Kaptanlık yaptığım ilk sezonki Şeyma ile bu seneki ben arasında fark olduğunu düşünüyorum. Ben genelde de olgun bir sporcuydum ama kaptanlık, insanın üzerinde daha fazla sorumluluk ekliyor o yüzden hem oyundan düşmemek ve takımdakilere destek olmak açısından sahada mental olarak daha güçlü kalmamı sağladı hem de kendi oyunumu geliştirmem açısından bana çeşitli faydaları oldu. 

Takımdaki herkes her şeyden önce çok uyumlu, evet benden büyükler de var ama onlar da o kadar tatlı ki “Ben onlara kaptanlık yapıyorum” gibi bir düşüncem olmuyor.

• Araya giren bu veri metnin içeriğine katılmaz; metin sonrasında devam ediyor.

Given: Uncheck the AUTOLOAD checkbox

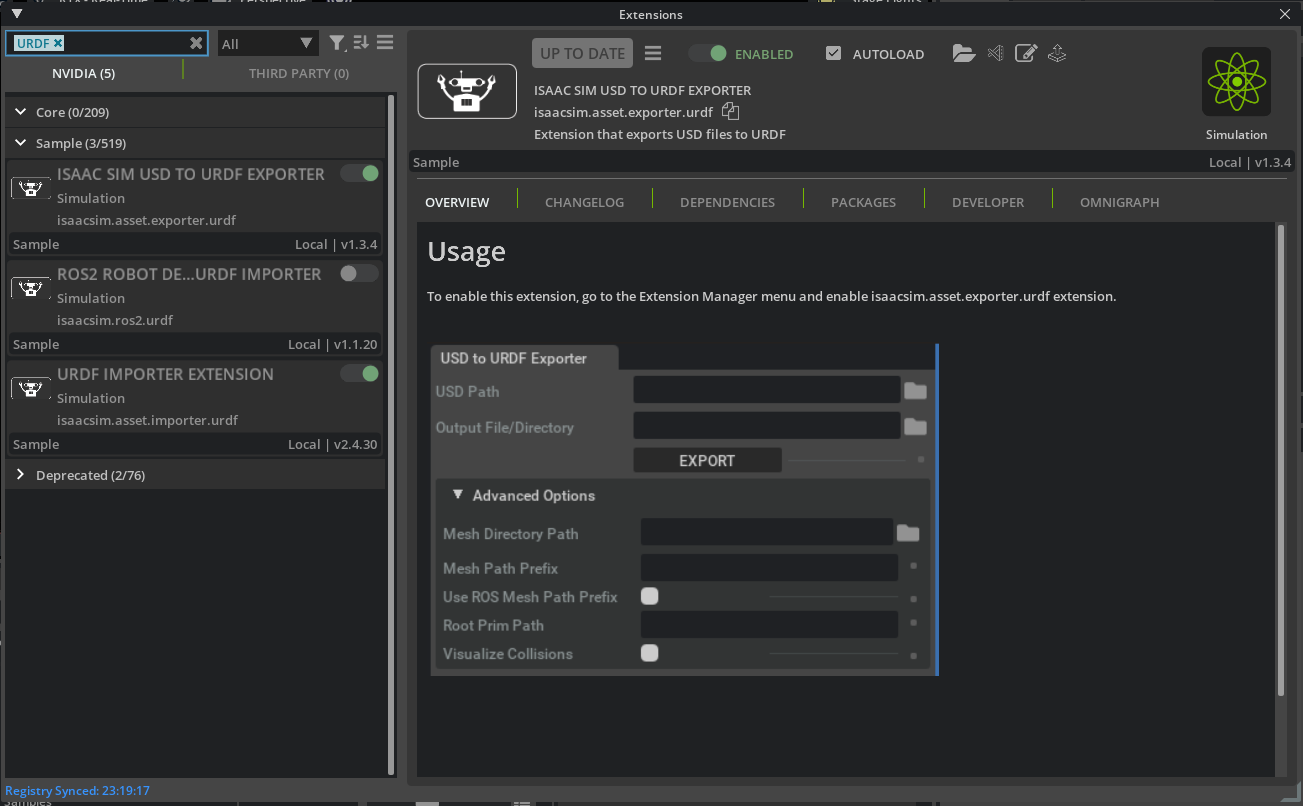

Biz belli kurallar çerçevesinde herkesin birbirine destek olduğu güzel bir uyum yakaladık, onu devam ettiriyoruz. Onlar da bana hiç zorluk çıkarmıyorlar, hiç negatif bir durumla da karşılaşmıyorum. Bu sebeple, takımda kaptanlık yaparken zorlanmıyorum diyebilirim açıkçası. 

Tokyo 2020 ile olimpik sporcu olma heyecanını yaşadın, profesyonel bir voleybolcunun mücadele edebileceği en üst seviye platformda bulunmak nasıl bir duyguydu? Orada yaşadığın unutulmaz bir anını anlatabilir misin?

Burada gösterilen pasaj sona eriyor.